The Line control lets you draw lines wherever you want on a form, but it does appear strange at large widths. This is a full partner in the event loop, with its own properties, events and methods.

Property

Value

Purpose

BorderWidth

Numeric

The width of the line drawn, in pixels. Note that lines with a BorderWidth of 6 or more start to take on an oblong shape.

LineSlant

"\"

Line slants from the upper left to lower right corner.

"/"

Line slants from the upper right to lower left corner.

This control puts a line into a rectangle described by its Top, Left, Height and Width properties, and responds to the usual stimuli of MouseClicks and DragDrop events (including, starting in VFP 7, MouseEnter and MouseLeave). We doubt we’ll use its events for much, however, because it is a pretty limited input device.

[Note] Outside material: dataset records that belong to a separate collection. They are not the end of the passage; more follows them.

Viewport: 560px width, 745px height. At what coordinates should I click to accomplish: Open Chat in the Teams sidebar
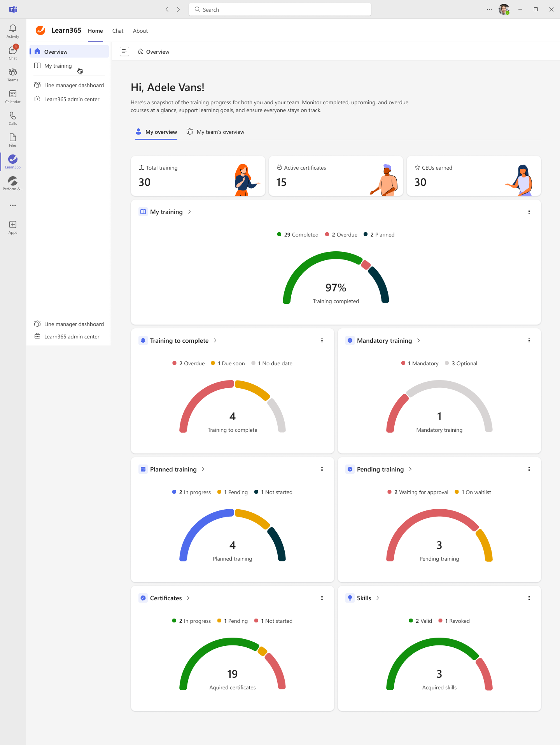(13, 53)

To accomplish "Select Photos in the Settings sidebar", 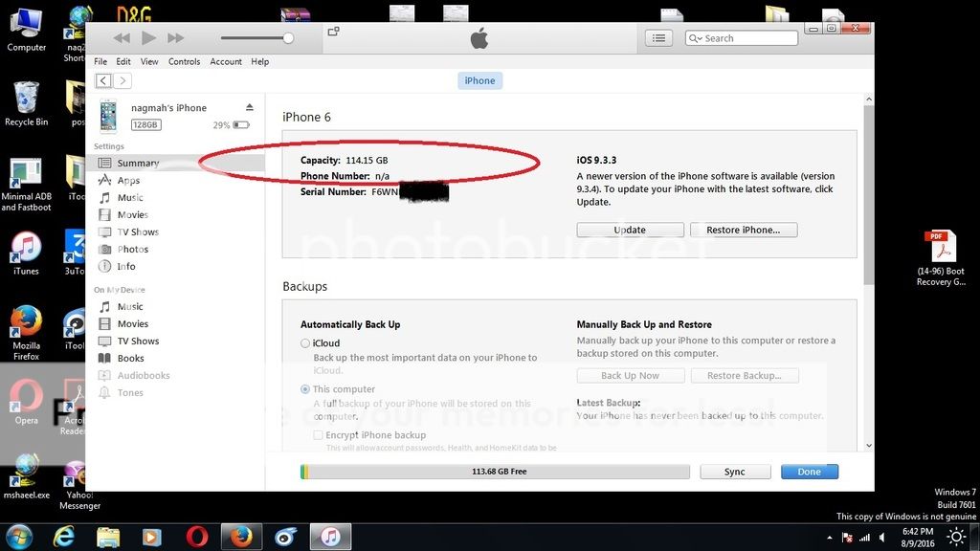I will (132, 249).
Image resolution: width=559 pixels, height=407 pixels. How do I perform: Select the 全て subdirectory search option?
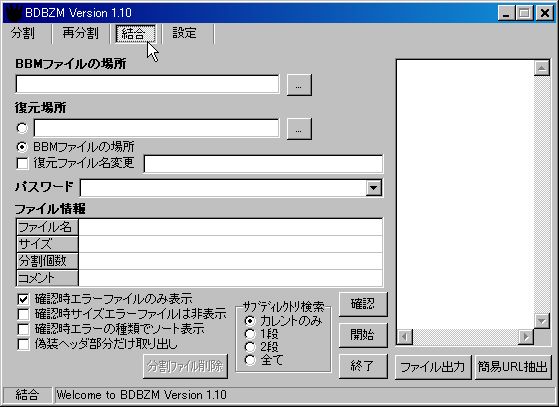coord(250,360)
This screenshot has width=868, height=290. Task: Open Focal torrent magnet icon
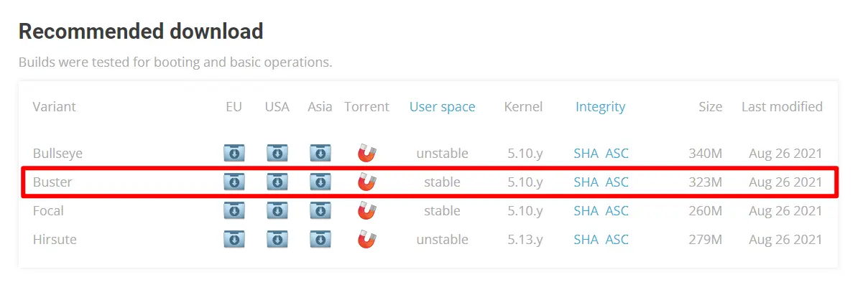[367, 210]
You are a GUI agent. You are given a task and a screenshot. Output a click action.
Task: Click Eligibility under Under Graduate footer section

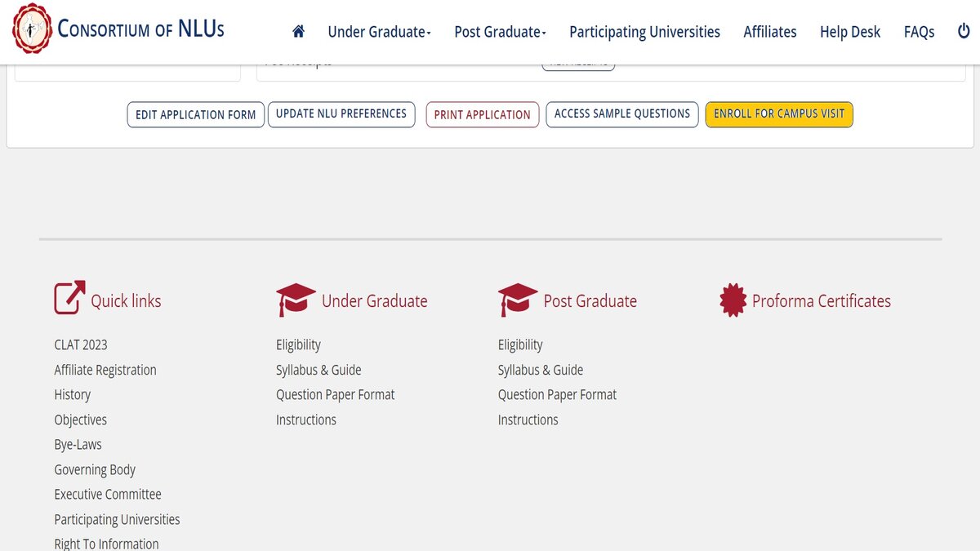coord(298,344)
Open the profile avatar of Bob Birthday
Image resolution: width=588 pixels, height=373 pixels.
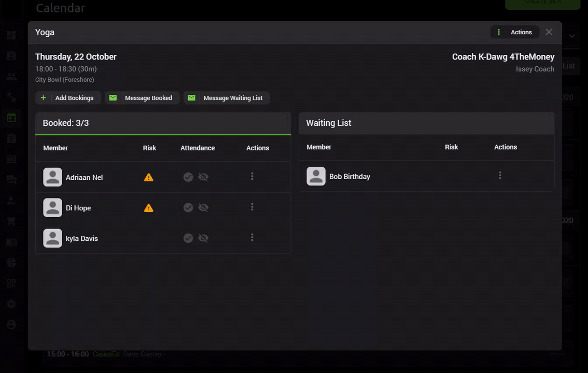click(316, 176)
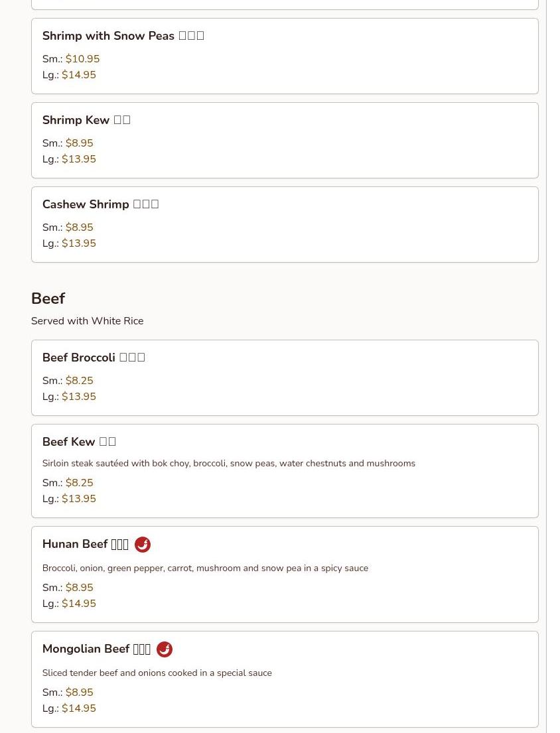Click the $13.95 large price for Beef Kew

click(x=79, y=499)
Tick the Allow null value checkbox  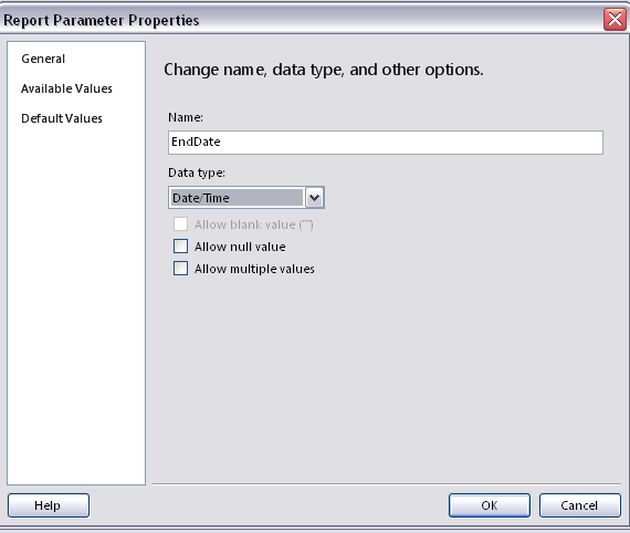(181, 247)
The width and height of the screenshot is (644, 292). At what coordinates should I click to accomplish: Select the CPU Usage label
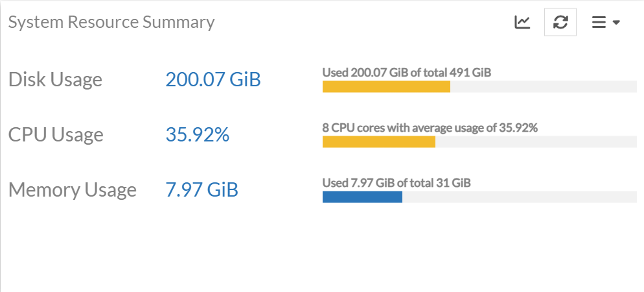[x=56, y=135]
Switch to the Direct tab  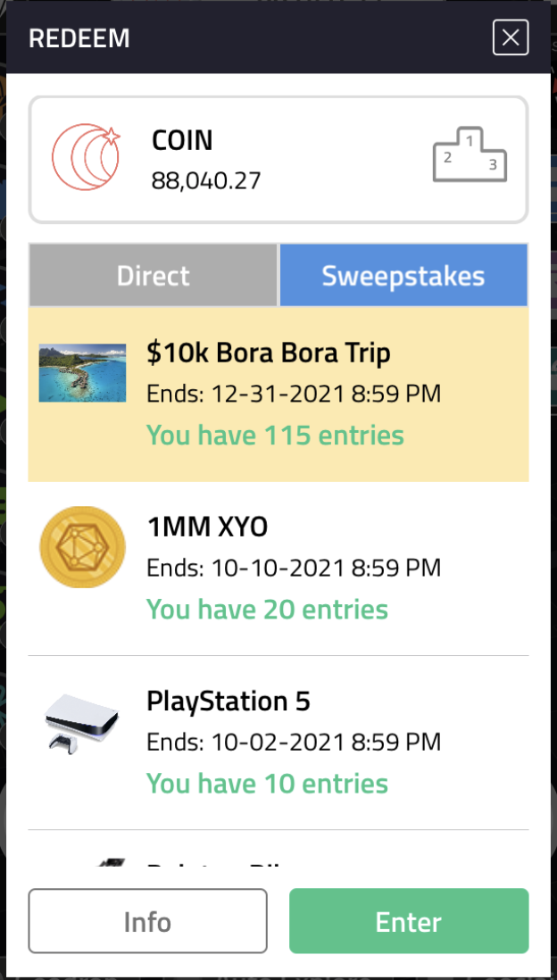click(154, 276)
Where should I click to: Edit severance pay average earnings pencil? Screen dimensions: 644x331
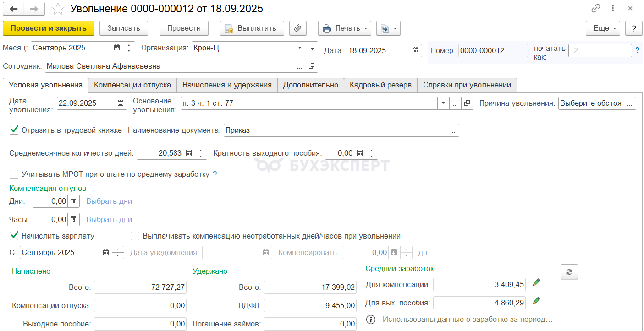536,301
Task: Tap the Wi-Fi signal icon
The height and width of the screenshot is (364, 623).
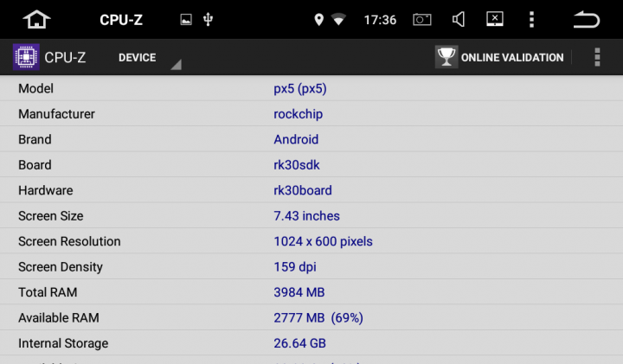Action: click(x=339, y=19)
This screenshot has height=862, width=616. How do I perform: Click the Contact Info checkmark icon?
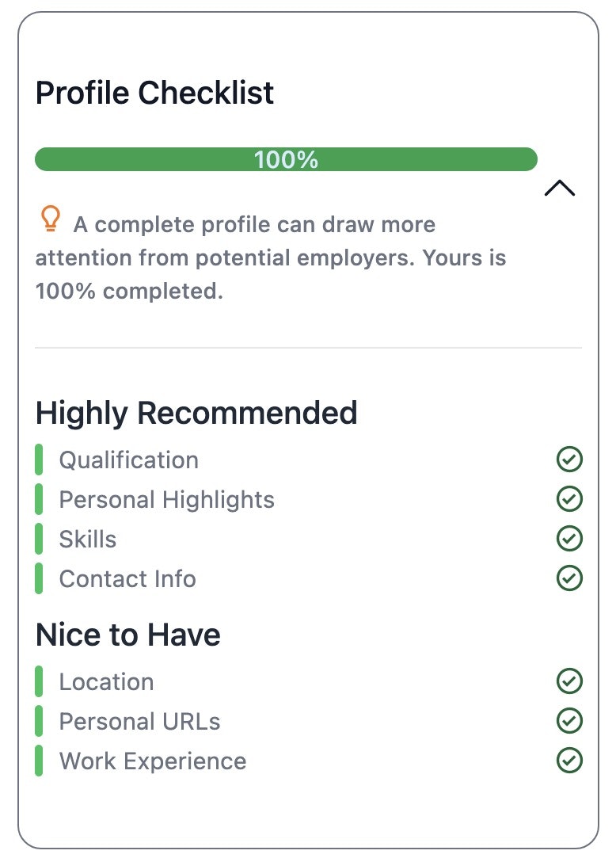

It’s not obvious by looking at Line’s properties, but you create a horizontal line by setting its Height to 0 or a vertical line with Width of 0.

Don't assume the Width of a Line control is its actual width, nor that the control's Height is its real height. BorderWidth plays a tricky part here. Visual FoxPro attempts to create a line of width BorderWidth by drawing half the thickness above the line and half below, a reasonable algorithm. But this principle is taken too far, including the endpoints, creating a half-circle of one half of the BorderWidth around each. This is not only ugly, but inconsistent with other controls whose visual appearance is cropped at the rectangle described by their Top, Left, Height and Width properties.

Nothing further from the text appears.